Chevaughn and Noel Joseph’s paediatric cancer support group, the Just Because Foundation (JBF), came out of their experience of losing a child to cancer. When 3½-year-old Jabez “JB” Joseph was diagnosed in 2005 with alveolar rhabdomyosarcoma, a rare form of childhood cancer, his parents, Chevaughn and Noel, worked tirelessly to help him defeat the disease. Tragically Jabez passed away two years later and in 2007 they launched the Just Because Foundation (JBF), “an incorporated, non-profit, Paediatric Cancer Support Organization” that “provides emotional, practical, and social support for families of children with cancer.”
Ten years on, JBF continues to work miracles in childhood cancer care and advocacy. From their experience, the Josephs realised their son’s response to treatment varied depending on the physical and emotional atmosphere of the treatment centre and the support services provided. They noted a marked environmental difference between hospitals abroad and those in Trinidad.

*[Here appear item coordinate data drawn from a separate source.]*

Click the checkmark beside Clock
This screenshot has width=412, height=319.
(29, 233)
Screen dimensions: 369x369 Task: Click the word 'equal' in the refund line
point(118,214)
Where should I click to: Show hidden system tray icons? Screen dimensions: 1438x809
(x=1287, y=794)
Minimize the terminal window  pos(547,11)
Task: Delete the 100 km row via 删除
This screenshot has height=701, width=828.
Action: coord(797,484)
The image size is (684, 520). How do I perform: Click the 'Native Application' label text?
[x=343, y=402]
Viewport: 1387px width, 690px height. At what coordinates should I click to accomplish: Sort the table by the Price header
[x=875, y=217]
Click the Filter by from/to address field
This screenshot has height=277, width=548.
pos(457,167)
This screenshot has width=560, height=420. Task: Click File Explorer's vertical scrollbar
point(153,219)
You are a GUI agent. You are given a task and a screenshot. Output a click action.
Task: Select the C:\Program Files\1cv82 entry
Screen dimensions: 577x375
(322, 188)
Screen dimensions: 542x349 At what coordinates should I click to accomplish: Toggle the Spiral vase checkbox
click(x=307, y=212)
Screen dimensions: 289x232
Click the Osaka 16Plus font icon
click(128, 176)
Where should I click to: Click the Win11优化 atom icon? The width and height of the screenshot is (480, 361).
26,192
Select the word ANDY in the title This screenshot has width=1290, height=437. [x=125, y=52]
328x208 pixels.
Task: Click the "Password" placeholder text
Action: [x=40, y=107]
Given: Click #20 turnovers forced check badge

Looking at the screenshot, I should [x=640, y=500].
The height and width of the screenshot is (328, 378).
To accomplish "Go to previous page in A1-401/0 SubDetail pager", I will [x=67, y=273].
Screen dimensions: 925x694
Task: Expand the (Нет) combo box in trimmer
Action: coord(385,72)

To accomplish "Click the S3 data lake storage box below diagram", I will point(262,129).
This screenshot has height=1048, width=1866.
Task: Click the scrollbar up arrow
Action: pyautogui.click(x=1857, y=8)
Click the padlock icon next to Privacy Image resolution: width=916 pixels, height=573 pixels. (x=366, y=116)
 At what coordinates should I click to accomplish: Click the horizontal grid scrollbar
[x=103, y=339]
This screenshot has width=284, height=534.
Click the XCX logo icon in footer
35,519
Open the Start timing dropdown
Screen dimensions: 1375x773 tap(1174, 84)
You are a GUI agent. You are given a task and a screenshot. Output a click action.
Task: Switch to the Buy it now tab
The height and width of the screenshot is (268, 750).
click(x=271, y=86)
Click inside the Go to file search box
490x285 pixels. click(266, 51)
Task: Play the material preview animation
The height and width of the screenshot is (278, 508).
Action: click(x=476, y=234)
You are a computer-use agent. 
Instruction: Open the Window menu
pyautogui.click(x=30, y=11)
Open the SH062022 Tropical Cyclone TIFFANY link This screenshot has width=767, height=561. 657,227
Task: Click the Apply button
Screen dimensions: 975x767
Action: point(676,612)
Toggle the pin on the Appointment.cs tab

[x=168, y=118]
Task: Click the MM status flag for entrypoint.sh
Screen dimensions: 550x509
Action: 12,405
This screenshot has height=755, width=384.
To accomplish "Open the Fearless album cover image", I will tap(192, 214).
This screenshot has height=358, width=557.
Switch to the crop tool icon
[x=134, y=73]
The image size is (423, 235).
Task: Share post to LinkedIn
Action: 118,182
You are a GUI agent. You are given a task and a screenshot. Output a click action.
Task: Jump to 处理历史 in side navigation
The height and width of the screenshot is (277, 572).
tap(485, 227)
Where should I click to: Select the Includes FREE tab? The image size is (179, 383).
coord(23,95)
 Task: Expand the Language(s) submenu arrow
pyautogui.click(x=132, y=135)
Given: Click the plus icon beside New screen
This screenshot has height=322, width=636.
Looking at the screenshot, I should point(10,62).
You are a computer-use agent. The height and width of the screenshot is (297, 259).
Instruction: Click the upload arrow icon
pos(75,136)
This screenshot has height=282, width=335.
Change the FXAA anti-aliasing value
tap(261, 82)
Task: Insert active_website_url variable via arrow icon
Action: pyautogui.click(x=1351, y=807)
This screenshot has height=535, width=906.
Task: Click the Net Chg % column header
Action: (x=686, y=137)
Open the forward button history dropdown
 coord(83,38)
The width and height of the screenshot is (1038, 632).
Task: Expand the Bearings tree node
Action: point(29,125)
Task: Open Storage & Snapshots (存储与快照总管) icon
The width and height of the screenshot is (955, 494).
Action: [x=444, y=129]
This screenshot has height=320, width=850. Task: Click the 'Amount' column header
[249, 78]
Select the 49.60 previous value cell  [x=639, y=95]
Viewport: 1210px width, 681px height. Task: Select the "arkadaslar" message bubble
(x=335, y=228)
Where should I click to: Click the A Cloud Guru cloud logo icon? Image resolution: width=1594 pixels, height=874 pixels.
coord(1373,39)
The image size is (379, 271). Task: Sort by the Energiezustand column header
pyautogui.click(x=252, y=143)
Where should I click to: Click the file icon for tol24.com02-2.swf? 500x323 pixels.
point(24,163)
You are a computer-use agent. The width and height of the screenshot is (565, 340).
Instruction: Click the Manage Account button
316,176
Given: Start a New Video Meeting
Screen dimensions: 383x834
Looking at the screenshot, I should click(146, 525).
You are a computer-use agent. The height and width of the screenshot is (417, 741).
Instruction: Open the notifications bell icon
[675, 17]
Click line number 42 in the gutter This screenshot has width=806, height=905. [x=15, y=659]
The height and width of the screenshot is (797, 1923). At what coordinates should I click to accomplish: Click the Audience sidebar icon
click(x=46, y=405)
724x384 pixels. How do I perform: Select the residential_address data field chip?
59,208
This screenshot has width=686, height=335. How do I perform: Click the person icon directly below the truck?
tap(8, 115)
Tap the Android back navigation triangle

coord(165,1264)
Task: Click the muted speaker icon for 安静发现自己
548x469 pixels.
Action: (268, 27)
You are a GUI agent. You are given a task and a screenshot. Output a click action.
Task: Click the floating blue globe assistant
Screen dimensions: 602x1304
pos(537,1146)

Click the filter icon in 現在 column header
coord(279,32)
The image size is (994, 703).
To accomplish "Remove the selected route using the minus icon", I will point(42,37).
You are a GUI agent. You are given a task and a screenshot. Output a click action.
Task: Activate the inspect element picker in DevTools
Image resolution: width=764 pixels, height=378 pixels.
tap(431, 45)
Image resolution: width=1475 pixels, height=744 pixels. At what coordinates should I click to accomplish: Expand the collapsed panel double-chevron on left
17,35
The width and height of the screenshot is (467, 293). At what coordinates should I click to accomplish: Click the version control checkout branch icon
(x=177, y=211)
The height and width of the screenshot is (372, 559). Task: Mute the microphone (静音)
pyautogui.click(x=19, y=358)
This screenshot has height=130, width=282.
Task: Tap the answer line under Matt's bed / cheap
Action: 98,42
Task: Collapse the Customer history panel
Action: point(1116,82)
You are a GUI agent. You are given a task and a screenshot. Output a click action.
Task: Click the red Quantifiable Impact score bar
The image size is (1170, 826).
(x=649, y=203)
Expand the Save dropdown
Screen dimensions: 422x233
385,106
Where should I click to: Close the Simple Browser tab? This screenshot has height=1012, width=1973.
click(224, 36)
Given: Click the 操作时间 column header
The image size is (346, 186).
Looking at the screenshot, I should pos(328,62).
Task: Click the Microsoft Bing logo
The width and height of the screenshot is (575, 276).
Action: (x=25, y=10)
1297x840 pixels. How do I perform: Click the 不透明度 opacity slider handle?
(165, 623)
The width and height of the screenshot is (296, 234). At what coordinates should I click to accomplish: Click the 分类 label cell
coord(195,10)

JBF resolved to set up facilities for paediatric cancer patients in Trinidad and Tobago to supplement medical treatment with emotional and other necessary family support. They have collaborated with the North Central Regional Health Authority (NCRHA) to establish the JBF Paediatric Specialty Unit (JBFPSU), a 21-bed unit at the Wendy Fitzwilliam Paediatric Hospital, Mt. Hope. The JBFPSU caters for children with cancer as well as children who are affected by other chronic non-communicable diseases. The Specialty Unit has recreation facilities and a family-friendly environment which has markedly improved patient well-being and reduced family stress.
JBF also operates an accommodation facility for paediatric cancer patients and their families who live in remote areas, and other islands. JBF’s Respite House offers temporary accommodation for up to three families at a time, as well as transport to Mt. Hope and access to emergency services.
The Foundation also runs a Siblings Club which “addresses the emotional needs of the brothers and sisters of children with cancer, and is a major facet of the foundation’s mission to provide holistic support for the families affected by this disease.” Support groups for the fathers of children with cancer as well as bereaved parents have also been established.
All these services are provided at no cost to affected families.
Apart from its direct patient interventions, JBF hopes to increase awareness of childhood cancers in the developing world, where cancer is often inaccurately thought to be a disease of the elderly. Along with medical doctors, social workers, psychologists, nutritionists, and non-medical family support workers, the foundation guides and educates parents.
To mark their 10th anniversary in August 2017, JBF collaborated with the Toronto-based Hospital for Sick Children (SickKids) on another ground-breaking project. With significant support via the SickKids Caribbean Initiative (SCI), they hosted a two-day advocacy workshop that included participants from the several Caribbean countries, Canada and the USA, with the immediate goal of establishing a Caribbean Advocacy Network for Childhood Cancer and Inherited Blood Disorders.
Chevaughn and Noel Joseph are President and Vice-President, respectively, of the Foundation. Their work is applauded by doctors, as well as government agencies and non-governmental organisations. Their interventions have the potential to change the way Caribbean societies approach illness and medical care, with a focus on children.